Responda brevemente, según la homilía que figura a continuación:
(a) ¿En qué ciudad y en qué fecha se sitúa la homilía?
(b) ¿Cómo se llaman quienes reciben ese día el don del sacerdocio ministerial?
(c) ¿A quién se le desea que su nuevo ministerio esté cargado de frutos abundantes?

--- Fragmento seleccionado ---

HOMILÍA EN LA ORDENACIÓN DE PRESBÍTEROS
 Getafe, 12 de octubre de 2022

Querido D, Joaquín, Obispo Emérito de Getafe.
  Querido Sr. Obispo auxiliar electo de Getafe. Te saludamos fraternalmente en este día con el deseo de que tu nuevo ministerio entre nosotros esté cargado de frutos abundantes para bien del Pueblo santo de Dios.
  Queridos hermanos sacerdotes; Sr. Vicario general y Vicarios episcopales.
  Querido Sr. Rector del Seminario y equipo de formadores.
  Queridos hijos Daniel, Regis y Álvaro que hoy recibís el don del sacerdocio ministerial.
  Queridos diáconos y seminaristas.
  Queridos consagrados y consagradas.
  Queridos padres, familiares y amigos de los ordenandos.
  Hermanos y hermanas en el Señor.

--- Conjunto de datos ---

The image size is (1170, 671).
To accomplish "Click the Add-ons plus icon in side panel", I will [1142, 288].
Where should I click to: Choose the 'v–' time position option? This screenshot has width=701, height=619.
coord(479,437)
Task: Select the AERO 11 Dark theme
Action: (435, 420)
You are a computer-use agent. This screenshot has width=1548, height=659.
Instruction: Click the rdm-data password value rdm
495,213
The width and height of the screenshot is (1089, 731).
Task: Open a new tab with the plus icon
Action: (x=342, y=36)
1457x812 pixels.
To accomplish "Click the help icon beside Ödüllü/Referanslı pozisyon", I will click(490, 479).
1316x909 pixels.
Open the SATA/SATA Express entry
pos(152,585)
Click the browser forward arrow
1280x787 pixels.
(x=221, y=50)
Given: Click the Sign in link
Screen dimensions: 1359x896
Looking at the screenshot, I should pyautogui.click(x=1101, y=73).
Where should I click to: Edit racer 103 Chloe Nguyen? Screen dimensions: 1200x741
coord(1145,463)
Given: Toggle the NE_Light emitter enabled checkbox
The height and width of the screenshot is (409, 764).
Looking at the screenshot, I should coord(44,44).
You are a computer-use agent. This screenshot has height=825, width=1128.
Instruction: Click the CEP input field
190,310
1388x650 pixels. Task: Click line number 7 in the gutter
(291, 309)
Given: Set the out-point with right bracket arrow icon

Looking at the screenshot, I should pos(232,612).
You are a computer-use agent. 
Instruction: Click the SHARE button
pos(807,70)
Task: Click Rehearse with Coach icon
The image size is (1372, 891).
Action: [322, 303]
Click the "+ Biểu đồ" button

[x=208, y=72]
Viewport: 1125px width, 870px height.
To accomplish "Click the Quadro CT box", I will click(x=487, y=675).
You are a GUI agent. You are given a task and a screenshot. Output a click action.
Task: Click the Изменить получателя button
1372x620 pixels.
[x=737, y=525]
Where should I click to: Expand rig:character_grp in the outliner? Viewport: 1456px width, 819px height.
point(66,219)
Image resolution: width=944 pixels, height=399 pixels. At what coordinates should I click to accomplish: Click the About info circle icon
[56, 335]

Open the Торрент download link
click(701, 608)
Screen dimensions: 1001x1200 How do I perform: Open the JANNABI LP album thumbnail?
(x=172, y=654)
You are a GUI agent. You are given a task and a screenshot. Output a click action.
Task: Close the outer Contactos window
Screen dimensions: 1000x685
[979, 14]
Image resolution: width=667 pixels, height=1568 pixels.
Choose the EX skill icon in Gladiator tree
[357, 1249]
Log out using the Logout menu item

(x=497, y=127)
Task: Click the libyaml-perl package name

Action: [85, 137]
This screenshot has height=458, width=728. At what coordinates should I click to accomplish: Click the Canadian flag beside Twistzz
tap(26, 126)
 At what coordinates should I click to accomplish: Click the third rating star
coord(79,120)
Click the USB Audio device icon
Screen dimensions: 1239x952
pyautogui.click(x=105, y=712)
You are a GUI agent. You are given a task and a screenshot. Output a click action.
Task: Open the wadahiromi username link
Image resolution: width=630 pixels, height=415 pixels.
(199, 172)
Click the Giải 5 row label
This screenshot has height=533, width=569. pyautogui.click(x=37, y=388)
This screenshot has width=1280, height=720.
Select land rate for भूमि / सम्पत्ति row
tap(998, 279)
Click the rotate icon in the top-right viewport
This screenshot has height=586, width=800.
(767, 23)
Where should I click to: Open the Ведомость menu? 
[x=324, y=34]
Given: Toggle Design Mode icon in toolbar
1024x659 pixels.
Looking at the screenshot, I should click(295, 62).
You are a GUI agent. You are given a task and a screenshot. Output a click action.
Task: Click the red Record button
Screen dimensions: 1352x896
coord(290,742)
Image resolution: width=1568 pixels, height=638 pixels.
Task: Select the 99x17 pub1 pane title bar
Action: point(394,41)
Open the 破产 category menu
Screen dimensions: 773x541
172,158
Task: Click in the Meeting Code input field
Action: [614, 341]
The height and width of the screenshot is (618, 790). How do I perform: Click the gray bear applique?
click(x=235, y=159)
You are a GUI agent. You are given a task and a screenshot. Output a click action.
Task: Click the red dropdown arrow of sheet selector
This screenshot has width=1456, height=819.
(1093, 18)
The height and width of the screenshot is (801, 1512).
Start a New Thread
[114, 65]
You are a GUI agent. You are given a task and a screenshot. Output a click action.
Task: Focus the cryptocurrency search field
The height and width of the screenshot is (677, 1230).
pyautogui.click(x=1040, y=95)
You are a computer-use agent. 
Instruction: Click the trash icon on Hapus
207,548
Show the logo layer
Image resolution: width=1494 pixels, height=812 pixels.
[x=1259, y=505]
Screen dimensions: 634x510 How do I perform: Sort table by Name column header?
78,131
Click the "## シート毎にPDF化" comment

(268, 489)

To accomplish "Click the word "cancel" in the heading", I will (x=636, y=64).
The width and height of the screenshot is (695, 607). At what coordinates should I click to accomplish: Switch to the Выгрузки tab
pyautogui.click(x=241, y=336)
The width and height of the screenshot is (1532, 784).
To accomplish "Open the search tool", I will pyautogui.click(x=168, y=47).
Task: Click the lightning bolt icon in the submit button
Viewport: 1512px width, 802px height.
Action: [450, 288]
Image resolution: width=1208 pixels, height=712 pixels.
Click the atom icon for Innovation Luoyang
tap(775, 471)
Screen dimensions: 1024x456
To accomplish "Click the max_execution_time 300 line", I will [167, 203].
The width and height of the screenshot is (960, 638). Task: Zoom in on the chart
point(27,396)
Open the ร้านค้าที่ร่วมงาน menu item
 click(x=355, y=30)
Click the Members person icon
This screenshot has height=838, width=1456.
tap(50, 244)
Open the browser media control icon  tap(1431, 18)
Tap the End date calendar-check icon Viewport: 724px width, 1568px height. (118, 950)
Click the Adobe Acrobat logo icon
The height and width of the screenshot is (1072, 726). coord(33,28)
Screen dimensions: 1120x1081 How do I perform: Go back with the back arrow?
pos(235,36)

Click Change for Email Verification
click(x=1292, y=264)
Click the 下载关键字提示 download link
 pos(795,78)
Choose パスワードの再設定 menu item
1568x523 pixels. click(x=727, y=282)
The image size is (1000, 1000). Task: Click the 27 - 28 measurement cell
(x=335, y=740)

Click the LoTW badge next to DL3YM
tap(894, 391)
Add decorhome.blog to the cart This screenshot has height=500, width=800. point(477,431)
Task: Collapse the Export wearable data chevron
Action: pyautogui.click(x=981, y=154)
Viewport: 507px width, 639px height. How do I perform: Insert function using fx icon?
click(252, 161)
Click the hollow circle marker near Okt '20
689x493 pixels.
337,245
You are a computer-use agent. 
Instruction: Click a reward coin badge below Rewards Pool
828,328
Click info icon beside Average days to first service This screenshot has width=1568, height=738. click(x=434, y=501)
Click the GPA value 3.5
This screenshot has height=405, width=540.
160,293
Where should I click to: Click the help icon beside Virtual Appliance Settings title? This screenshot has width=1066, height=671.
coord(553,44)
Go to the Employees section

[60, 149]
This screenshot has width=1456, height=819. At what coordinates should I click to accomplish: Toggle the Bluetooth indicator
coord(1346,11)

---

● Respuesta
(a) En Getafe, el 12 de octubre de 2022.
(b) Daniel, Regis y Álvaro.
(c) Al Sr. Obispo auxiliar electo de Getafe.